++++ RECORDS PROVIDED
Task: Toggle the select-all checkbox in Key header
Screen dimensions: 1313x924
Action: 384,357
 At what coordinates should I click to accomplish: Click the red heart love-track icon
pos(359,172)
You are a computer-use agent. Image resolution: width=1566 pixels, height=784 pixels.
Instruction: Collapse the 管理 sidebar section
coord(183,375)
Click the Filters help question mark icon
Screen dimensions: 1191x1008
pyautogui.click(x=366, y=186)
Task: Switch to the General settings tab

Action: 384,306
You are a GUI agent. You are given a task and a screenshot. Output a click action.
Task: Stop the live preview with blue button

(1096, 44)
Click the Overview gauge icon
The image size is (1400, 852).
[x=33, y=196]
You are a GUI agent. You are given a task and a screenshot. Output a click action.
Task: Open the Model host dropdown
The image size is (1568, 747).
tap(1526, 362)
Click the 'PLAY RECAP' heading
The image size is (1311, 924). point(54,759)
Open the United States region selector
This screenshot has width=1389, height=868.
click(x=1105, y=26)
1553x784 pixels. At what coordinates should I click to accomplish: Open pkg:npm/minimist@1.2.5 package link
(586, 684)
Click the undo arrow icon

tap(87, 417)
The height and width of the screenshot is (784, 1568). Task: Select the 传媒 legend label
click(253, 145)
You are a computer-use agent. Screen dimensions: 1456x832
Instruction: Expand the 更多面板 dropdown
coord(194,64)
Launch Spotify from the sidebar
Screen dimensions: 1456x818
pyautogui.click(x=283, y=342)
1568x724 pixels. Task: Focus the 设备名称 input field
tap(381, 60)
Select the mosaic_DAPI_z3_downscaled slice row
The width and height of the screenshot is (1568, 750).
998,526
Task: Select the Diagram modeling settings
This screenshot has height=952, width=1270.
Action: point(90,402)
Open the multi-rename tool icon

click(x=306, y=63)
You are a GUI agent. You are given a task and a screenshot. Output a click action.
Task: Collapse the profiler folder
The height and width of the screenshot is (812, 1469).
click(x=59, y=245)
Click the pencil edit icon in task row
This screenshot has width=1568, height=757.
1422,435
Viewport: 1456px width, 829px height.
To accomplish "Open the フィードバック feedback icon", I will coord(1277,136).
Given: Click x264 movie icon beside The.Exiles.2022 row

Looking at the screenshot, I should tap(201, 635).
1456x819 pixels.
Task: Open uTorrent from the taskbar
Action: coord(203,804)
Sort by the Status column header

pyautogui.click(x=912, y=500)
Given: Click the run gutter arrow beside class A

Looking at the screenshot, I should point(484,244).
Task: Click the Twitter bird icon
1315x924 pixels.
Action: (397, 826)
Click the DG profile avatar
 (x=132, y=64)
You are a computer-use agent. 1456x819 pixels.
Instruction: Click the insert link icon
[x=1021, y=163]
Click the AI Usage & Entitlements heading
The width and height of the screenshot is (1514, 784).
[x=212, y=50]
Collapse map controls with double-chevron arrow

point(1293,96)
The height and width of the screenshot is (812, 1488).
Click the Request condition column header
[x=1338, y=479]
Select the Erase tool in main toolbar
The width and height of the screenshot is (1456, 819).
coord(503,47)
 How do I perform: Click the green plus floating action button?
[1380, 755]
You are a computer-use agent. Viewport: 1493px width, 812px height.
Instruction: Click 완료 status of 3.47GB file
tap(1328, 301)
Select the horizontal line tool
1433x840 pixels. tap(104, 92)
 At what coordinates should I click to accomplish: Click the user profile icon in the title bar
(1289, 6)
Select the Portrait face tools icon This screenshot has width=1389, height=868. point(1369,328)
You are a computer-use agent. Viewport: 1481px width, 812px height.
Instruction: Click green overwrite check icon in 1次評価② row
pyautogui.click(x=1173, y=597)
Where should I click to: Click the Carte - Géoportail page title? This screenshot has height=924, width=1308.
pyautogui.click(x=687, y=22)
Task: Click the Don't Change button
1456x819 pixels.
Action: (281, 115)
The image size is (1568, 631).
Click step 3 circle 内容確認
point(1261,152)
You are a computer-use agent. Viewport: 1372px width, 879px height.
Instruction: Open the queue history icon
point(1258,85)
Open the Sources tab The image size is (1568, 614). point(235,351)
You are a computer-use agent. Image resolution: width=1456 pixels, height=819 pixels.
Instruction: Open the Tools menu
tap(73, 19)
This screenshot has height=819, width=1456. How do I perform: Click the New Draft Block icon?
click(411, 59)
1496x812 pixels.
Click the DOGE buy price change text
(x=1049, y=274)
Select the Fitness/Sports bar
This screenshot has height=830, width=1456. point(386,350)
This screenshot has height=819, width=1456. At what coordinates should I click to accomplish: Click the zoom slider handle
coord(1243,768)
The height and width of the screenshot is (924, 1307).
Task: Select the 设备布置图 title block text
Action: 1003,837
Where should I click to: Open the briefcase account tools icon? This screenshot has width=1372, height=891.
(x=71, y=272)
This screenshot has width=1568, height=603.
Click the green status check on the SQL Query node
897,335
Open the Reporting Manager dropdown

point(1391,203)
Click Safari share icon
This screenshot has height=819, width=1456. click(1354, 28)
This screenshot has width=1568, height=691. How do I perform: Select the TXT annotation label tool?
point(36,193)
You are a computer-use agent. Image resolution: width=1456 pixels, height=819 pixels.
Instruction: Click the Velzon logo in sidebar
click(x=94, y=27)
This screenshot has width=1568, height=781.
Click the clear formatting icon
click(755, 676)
++++++++
> **DIRECTIONS**
Show all of the lines above in which "agent" is present.

> **SOLUTION FOR THIS EXERCISE**
You are a computer-use agent. Image resolution: width=1566 pixels, height=784 pixels.
You are a GUI agent. You are given a task and a screenshot. Output a click action.
You are a GUI agent. You are given a task and a screenshot. Output a click action.
You are a computer-use agent. Screen dimensions: 1456x832
You are a GUI agent. You are given a task and a screenshot. Output a click action.
You are a computer-use agent. 1456x819 pixels.
You are a computer-use agent. Viewport: 1493px width, 812px height.
You are a computer-use agent. Viewport: 1481px width, 812px height.
You are a computer-use agent. Viewport: 1372px width, 879px height.
You are a computer-use agent. Image resolution: width=1456 pixels, height=819 pixels.
You are a computer-use agent. Image resolution: width=1456 pixels, height=819 pixels.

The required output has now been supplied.